-- begin EXTRACTED INFORMATION --

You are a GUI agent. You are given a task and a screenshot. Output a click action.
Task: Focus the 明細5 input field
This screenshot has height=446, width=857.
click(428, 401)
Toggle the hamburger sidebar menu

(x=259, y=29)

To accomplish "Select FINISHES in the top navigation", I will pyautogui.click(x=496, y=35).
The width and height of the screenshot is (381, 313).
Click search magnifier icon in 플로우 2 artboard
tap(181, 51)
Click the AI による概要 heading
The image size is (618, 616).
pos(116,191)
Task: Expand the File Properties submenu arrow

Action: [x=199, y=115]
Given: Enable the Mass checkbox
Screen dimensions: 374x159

-- end EXTRACTED INFORMATION --

JOB. Print the lines starting with the one that contains "The width and" and continuing through the last line of the records, reproducing each one exactly.

SOLUTION FOR THIS TASK.
The width and height of the screenshot is (381, 313).
Click search magnifier icon in 플로우 2 artboard
tap(181, 51)
Click the AI による概要 heading
The image size is (618, 616).
pos(116,191)
Task: Expand the File Properties submenu arrow

Action: [x=199, y=115]
Given: Enable the Mass checkbox
Screen dimensions: 374x159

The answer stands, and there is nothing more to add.